Les époux sont ensuite convoqués devant le juge et ne comparaissent normalement qu’une seule fois.

le juge prononce le divorce à l’occasion de cette unique audience . Cette procédure est donc simple et rapide ( sous réserve de la liquidation du régime matrimonial), mais exige que les époux soient réellement d’accord sur l’ensemble des dispositions de leur divorce . Si les points de différend sont trop nombreux, la procédure aura du mal à aboutir.

Cette procédure est désormais exceptionnelle puisque les époux ne peuvent plus y recourir en l’absence d’enfant mineur demandant à être entendu par le juge.

Enfin dans cette procédure comme dans la procédure devant notaire, la liquidation du régime matrimonial doit être faite avant le prononcé du divorce, ce qui suppose en présence de biens immobiliers communs ou indivis la vente préalable de ce bien ou la rédaction par un notaire d’un acte d’état liquidatif. Si le juge estime que la convention préserve suffisamment les intérêts des enfants et des époux, il homologue la convention et prononce immédiatement le divorce. L’avocat reçoit le jugement environ 3 semaines plus tard et le fait transcrire en marge des actes d’état civil. Si le juge estime que la convention n’est pas satisfaisante, une nouvelle convention peut lui être soumise dans un délai maximum de six mois, mais c’est logiquement à l’ (aux) avocat(s) de s’assurer que la convention préparée n’encourt de pas de risque de refus d’homologation.

Le divorce accepté :

Dans ce divorce, l’un des deux époux demande le divorce et l’autre l’accepte , sans qu’il soit pour autant nécessaire d’être d’accord sur toutes les conséquences du divorce .

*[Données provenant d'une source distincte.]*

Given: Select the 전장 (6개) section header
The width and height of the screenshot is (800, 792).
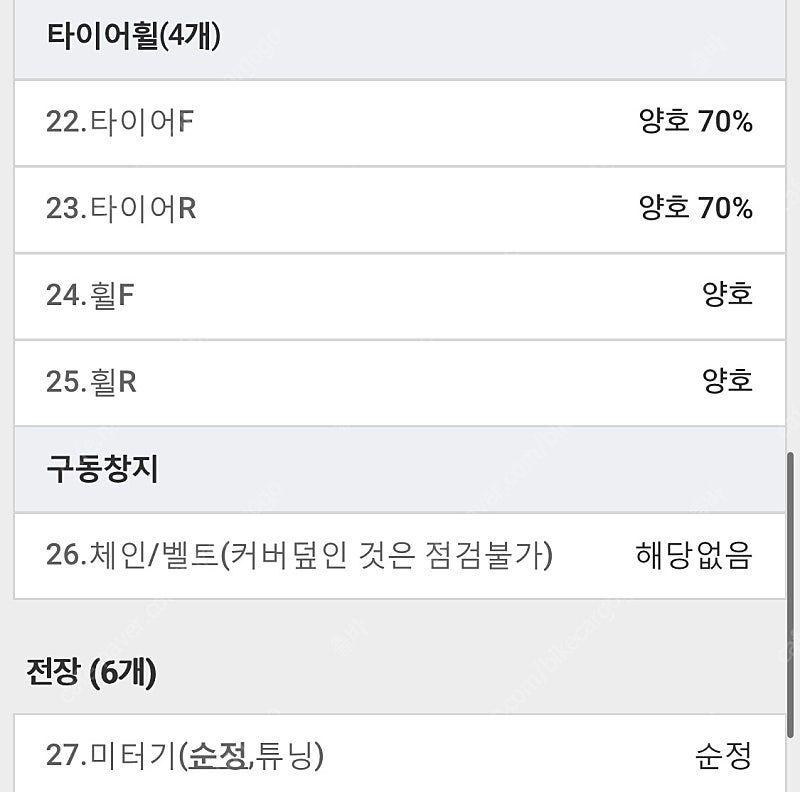Looking at the screenshot, I should 91,673.
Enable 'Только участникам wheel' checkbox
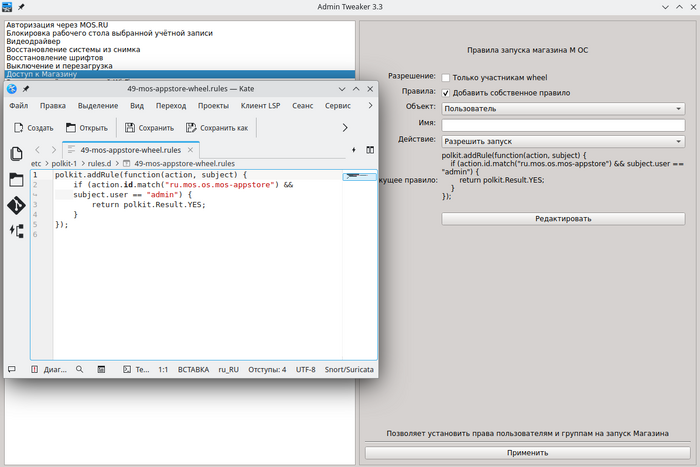The image size is (700, 467). pyautogui.click(x=446, y=77)
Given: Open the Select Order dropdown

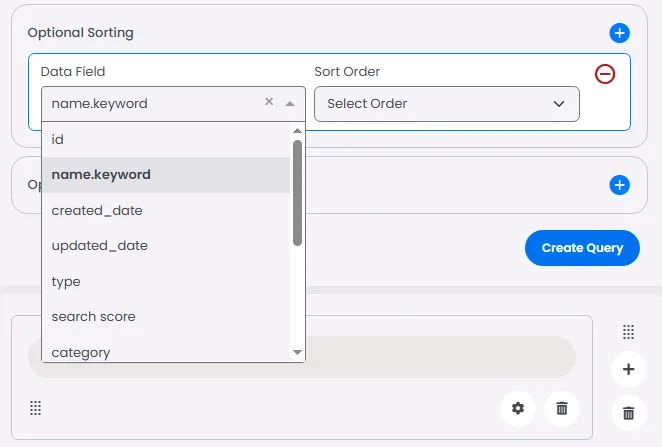Looking at the screenshot, I should click(446, 104).
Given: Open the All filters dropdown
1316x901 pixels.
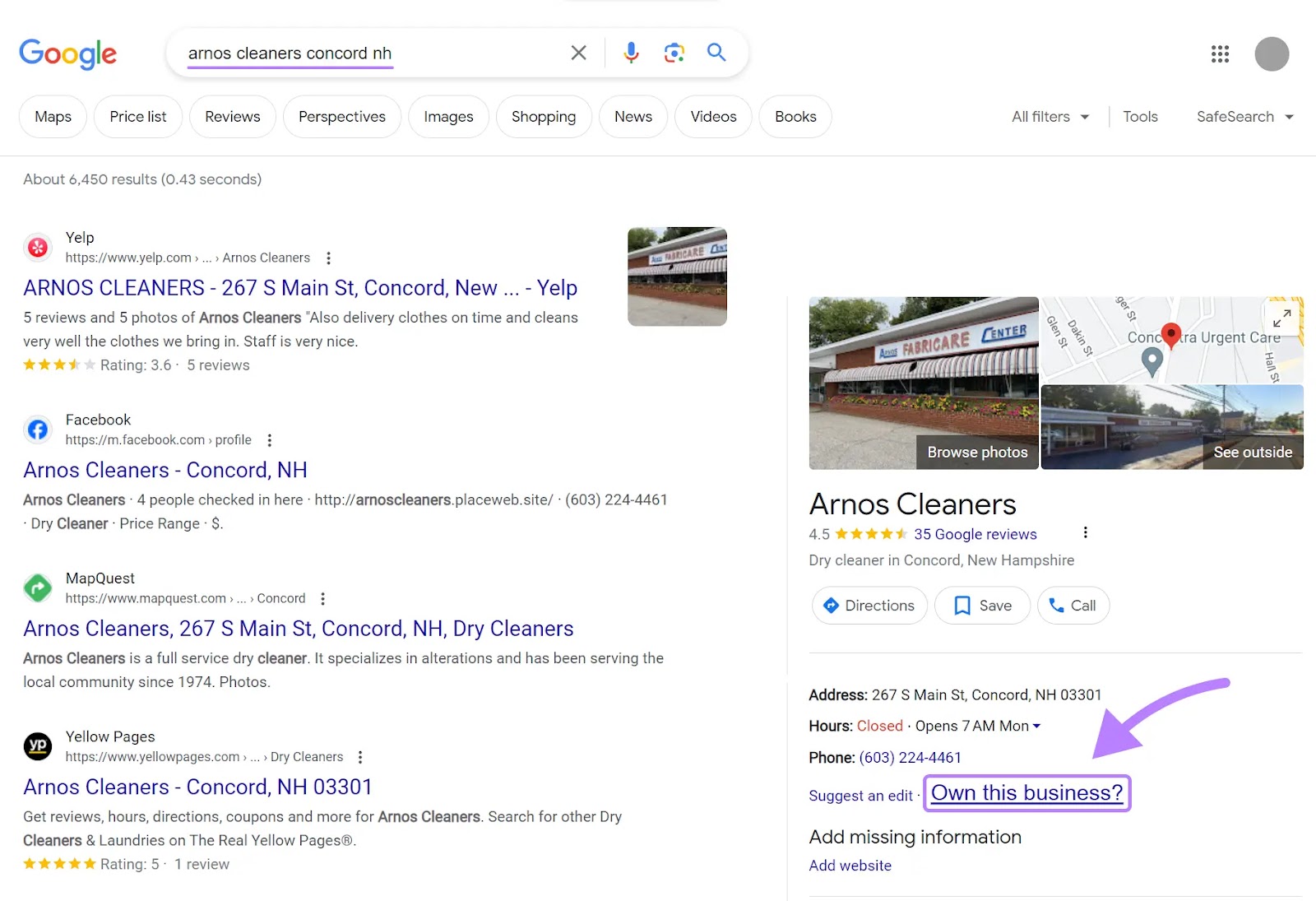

L’époux demandeur dépose une requête en divorce devant le Tribunal. Le tribunal convoque les époux pour une audience de tentative de conciliation qui a pour but de fixer les mesures provisoires qui vont être en application pendant la durée de la procédure.

L’acceptation de l’autre époux intervient au cours de la procédure. Elle peut être donnée lors de l’audience de conciliation lorsque l’époux est assisté d’un avocat, ou par la suite au cours de la procédure.

Une fois l’acceptation donnée, elle est définitive et n’est plus suceptible de rétractation même par voie d’appel.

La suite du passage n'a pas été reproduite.